• Tarabas, un hôte sur cette terre – Joseph Roth

    Nicolas Tarabas est un proscrit, un jeune Russe des confins de l’Empire chassé de chez lui par son père, qui a néanmoins financé son exil à New York. Ancien étudiant exclu de l’université de Saint Pétersbourg pour avoir adhéré à un groupe révolutionnaire, il déteste New York, cette ville de pierre, et se languit de sa campagne russe natale. Une gitane interrogée à une fête foraine à New York lui annonce qu’il sera « un meurtrier et un saint, qui va pêcher et expier, et tout cela ici-bas ». Encore à New York, il crut, à tort, avoir déjà réalisé la première partie de la prédiction après une rixe dans un bar.

    Depuis Stendhal et Julien Sorel, nous savons que des relations conflictuelles entre père et fils peuvent conduire les jeunes gens à des comportements extrêmes, qu’ils peuvent être amenés à payer de leur vie. Lorsque Tarabas eut vent de la déclaration de guerre en 1914 en Europe, sans hésiter, il reprit le bateau vers l’Europe et regagna le foyer familial.

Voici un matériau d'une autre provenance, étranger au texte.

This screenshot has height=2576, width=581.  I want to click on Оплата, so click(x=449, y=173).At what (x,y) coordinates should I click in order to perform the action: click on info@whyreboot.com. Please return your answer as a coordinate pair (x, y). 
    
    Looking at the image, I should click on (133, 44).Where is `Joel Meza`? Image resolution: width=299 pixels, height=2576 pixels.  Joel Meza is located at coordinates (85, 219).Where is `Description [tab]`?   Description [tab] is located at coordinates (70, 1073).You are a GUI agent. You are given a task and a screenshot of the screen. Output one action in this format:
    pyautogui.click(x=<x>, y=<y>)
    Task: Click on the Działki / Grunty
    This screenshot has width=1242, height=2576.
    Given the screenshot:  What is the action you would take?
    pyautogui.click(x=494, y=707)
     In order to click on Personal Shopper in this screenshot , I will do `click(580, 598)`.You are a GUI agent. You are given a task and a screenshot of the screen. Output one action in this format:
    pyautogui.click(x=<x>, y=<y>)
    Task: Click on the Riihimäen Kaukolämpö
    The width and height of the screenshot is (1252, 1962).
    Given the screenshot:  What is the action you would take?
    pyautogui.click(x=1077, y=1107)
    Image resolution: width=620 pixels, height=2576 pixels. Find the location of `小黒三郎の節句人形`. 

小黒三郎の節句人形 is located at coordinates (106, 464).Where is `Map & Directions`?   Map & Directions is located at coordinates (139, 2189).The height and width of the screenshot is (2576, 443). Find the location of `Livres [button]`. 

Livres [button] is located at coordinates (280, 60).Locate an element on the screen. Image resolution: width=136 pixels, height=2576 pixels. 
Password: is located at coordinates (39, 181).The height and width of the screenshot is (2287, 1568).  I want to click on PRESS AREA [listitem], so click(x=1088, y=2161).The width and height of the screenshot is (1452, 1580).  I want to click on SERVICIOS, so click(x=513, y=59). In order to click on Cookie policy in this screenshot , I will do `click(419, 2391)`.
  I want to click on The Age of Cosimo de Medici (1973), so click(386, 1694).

    Froidement accueilli par ses parents, il entama une relation avec sa cousine Maria, ce qui conduisit son père à le chasser une nouvelle fois. Engagé dans l’armée, son ardeur au combat et sa capacité à entraîner les hommes lui permirent de monter en grade rapidement. Il fut nommé colonel alors que la révolution avait éclaté. La situation se compliqua encore à ce moment-là sur le front et, sans grande transition, Joseph Roth amène la troupe de Tarabas, marquée par la fatigue des combats, dans le bourg de Koropta, situé dans un état frontalier de la Russie et peuplé de paysans et d’une importante communauté juive. 

    Tarabas élit domicile dans l’auberge tenue par un Juif : Nathan Kristianpoller. Une relation se noue entre l’habile aubergiste, habitué à satisfaire les désirs de ses clients de passage chrétiens par de nombreuses tournées de schnaps ou de vodka, et le colonel qui, peu à peu, légèrement abruti par les délices de Koropta, perd la maîtrise de son commandement et délaisse ses hommes. Ainsi le roman d’action entamé par Joseph Roth vire insensiblement, du fait de la pause à Koropta, à la tragédie et au repentir.

    Il se produit un supposé miracle dans la chapelle de la localité, qui entraîne les hommes de Tarabas, emportés par le fanatisme et les effets de l’alcool, à déclencher un véritable pogrom à l’encontre de la population juive.

    Tarabas, qui n’a pas pris part au massacre, s’éveilla de sa torpeur et alla agresser ignominieusement un pauvre Juif à l’esprit affaibli, rescapé du massacre, commettant ainsi le crime prédit par la gitane de New York.

    Cet épisode est le véritable nœud du roman, qui infléchit complètement son action et, sous l’influence conjuguée d’un général humaniste, qui rend visite à Tarabas et prend soin de son avenir, et de l’aubergiste Kristianpoller, qui continue envers et contre tout de soutenir le colonel en dérive, permet au deuxième terme de la prédiction de la gitane de survenir, alors que Tarabas perd pied définitivement.

     

    Quoique menée de façon un peu abrupte, l’action de ce roman confirme la capacité de Joseph Roth à témoigner de l’atmosphère si particulière de l’est de l’Europe au début du XXème siècle et à circonscrire de grands événements historiques sur un fond familial et local par l’exemple d’une intrigue poignante et historiquement juste.